VANCOUVER — The B.C. government said it will put $2 million toward the Hope to Health Research Centre as a three-day international conference on the latest in HIV-related research opened Sunday in Vancouver.
The fresh investment will allow the new HIV/AIDS, addiction and viral hepatitis research facility — which opened in the Downtown Eastside at the end of June — to expand into a 20,000-square-foot space at 625 Powell St., according to the Ministry of Health.
The centre, led by Dr. Julio Montaner and Dr. Evan Wood of the B.C. Centre for Excellence in HIV/AIDS, focuses not only on HIV/AIDS studies, but also at-risk youth, gender and sexual health, strategies for viral hepatitis, addictions and other related conditions.
“Addressing addictions and viral hepatitis goes hand in hand with the work we’re doing,” said Montaner. “We’re grateful to the province for continuing to help us in addressing the needs of some of the most vulnerable populations.”
Health Minister Terry Lake made the funding announcement Sunday night in Vancouver at the opening of the eighth International AIDS Society Conference on HIV Pathogenesis, Treatment and Prevention.
“Having the (International AIDS Society) choose Vancouver as the host of their 2015 conference is a testament to B.C.’s reputation as a leader in HIV/AIDS testing and treatment,” Lake said. “With this funding for St. Paul’s Foundation to expand the Hope to Health Research Clinic, we continue to lead the way in addressing some of the greatest health challenges of our time.”
Some 6,000 scientists, clinicians, health care providers and community leaders from 125 countries are in town to discuss research developments and how they can be applied.
The conference was last held in Vancouver almost 20 years ago in 1996. At that time, Montaner introduced “highly active antiretroviral therapy” or HAART, a treatment that is now considered the gold standard around the world.
“It’s extraordinary to look back and see how far we have come,” Montaner told the opening session on Sunday night. “HAART would go on to save millions of lives in the North and the South of the world. Flash forward to today, we have over 15 million people on treatment — something I believe will go down as one of the defining achievements of this century, a global health milestone.
“By the year 2000, we had an inkling that antiretroviral treatment would not only prolong life and preserve quality of life, but it would markedly reduce infectiousness and thus prevent HIV transmission. The notion of treatment as prevention was born,” said Montaner.
“This week (in Vancouver) will finally complete the definitive and irrefutable body of evidence that will make treatment as prevention the new standard of care.”
Ryan Lewis of the 30/30 project also addressed the opening session. In April 2014, his family launched an initiative to “honour the 30 years my mom has survived HIV positive.”
It aims to build 30 facilities around the world in places that “lack health care access, especially in areas of high HIV incidence.” So far, it has funded clinics in Kenya, Uganda, Malawi and India.

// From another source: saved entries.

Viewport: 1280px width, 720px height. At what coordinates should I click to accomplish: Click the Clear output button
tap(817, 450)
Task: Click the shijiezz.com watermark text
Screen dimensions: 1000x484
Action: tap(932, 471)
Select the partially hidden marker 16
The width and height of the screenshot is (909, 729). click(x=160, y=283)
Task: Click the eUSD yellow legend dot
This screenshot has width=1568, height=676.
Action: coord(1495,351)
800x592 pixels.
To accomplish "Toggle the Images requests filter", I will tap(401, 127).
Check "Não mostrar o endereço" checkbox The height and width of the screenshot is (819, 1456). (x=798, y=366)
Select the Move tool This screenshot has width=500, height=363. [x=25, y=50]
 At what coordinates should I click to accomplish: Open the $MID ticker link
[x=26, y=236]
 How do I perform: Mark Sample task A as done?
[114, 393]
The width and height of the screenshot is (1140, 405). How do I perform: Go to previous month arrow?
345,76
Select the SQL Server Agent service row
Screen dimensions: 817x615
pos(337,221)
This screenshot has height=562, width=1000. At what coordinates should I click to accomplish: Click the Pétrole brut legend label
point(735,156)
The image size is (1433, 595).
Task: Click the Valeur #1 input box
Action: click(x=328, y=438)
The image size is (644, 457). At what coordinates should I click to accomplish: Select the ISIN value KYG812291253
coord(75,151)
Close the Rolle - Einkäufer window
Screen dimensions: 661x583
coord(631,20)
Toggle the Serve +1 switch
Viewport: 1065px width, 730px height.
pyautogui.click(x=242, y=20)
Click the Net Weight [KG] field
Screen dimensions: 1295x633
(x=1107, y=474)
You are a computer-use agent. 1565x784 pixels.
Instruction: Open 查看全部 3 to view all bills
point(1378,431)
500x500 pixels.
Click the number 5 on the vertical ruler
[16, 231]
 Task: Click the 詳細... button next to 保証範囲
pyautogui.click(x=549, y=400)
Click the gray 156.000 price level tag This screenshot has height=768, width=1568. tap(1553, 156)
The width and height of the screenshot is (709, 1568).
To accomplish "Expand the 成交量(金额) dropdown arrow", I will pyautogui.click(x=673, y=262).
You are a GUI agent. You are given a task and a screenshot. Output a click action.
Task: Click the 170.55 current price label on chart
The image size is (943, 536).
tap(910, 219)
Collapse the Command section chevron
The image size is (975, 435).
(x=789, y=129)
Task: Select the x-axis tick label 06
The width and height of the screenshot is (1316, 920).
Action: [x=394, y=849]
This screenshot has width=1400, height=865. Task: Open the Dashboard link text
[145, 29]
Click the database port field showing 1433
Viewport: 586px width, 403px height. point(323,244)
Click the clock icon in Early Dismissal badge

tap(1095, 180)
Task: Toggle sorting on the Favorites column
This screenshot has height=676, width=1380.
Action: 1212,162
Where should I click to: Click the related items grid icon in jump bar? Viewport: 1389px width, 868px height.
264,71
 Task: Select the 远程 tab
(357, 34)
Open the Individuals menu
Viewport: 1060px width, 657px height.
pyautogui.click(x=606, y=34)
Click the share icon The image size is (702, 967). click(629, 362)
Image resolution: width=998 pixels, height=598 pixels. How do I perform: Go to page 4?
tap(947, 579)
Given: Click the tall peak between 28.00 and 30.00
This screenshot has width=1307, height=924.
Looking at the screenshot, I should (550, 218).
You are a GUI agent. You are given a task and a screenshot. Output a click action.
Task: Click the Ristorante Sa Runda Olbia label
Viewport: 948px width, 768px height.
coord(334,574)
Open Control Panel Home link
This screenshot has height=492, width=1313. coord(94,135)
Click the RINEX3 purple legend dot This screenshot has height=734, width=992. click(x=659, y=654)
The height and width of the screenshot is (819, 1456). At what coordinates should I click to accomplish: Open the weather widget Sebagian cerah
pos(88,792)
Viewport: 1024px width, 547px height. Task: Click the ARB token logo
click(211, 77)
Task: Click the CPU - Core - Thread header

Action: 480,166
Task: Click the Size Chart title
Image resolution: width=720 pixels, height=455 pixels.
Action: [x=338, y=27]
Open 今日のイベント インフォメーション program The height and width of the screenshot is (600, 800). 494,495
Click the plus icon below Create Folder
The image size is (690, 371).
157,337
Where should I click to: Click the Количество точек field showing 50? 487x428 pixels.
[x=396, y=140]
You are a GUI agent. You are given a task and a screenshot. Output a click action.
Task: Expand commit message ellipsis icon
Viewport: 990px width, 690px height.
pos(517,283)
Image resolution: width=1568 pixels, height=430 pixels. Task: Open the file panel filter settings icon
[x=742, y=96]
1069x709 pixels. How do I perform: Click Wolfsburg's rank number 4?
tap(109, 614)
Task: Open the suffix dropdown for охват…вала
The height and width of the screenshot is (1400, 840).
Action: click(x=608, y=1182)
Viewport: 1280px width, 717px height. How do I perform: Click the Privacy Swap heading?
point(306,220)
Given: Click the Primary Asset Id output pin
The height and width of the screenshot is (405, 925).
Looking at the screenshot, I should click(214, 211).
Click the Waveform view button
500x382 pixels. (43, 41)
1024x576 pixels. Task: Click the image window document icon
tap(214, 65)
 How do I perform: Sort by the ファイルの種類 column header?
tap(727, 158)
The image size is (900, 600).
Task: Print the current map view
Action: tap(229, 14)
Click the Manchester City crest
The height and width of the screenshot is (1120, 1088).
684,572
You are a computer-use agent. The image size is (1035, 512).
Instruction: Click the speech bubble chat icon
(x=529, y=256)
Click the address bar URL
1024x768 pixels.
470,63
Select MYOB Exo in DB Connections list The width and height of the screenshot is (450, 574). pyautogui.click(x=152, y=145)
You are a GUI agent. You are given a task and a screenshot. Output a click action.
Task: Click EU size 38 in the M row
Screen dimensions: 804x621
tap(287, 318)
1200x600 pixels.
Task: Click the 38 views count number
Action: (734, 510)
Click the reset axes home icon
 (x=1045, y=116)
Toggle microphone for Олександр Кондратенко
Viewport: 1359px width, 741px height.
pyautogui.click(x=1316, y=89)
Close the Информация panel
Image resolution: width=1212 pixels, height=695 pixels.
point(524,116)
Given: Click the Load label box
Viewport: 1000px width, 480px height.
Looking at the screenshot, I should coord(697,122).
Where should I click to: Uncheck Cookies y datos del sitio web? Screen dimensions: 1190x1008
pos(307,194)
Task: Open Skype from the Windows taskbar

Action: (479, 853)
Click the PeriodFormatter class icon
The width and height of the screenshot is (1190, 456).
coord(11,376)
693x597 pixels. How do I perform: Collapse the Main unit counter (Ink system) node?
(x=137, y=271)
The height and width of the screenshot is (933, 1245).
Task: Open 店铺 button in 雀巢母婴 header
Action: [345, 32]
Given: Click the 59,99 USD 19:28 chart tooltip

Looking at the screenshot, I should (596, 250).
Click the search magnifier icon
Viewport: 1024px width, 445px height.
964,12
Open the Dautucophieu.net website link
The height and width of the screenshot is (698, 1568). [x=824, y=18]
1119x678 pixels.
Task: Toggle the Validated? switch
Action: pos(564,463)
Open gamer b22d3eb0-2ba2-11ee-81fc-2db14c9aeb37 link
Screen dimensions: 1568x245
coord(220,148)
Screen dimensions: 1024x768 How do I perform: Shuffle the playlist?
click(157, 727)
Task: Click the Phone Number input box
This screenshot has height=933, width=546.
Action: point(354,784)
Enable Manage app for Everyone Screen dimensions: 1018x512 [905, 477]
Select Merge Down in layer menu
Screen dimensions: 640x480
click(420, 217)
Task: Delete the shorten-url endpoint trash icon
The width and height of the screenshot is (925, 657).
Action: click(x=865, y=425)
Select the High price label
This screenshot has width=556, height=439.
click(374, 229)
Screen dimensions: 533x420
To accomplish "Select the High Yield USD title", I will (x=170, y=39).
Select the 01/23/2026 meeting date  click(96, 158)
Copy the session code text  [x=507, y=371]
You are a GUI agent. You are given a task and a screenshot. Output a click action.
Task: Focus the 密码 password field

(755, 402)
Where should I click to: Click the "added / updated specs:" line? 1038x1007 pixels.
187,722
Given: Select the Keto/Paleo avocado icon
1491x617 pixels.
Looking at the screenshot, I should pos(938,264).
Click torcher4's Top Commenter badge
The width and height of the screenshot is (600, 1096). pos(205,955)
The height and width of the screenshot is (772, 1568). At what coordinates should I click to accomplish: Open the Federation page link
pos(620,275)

“I have racked my brain for some profound thing I could say to you, something that might resonate,” Lewis’s mother, Julie, told the session. “The message that has come to my mind is simply this: Thank you.
“You talk about the millions, but really what you are talking about are many, many individuals. Individuals like myself. Without the HIV medications that I have had the privilege to take for these last 25 years, medicines that many of you worked to create, produce and distribute ... I am sure that today my kids would be calling some other woman ‘mom’ and my grandsons would be calling another person ‘granny.’
“You have this giant goal to eradicate HIV and you have this idea that all HIV positive people, not just the privileged, should receive these life saving medications and treatments. You are definitely on your way to achieving that goal.”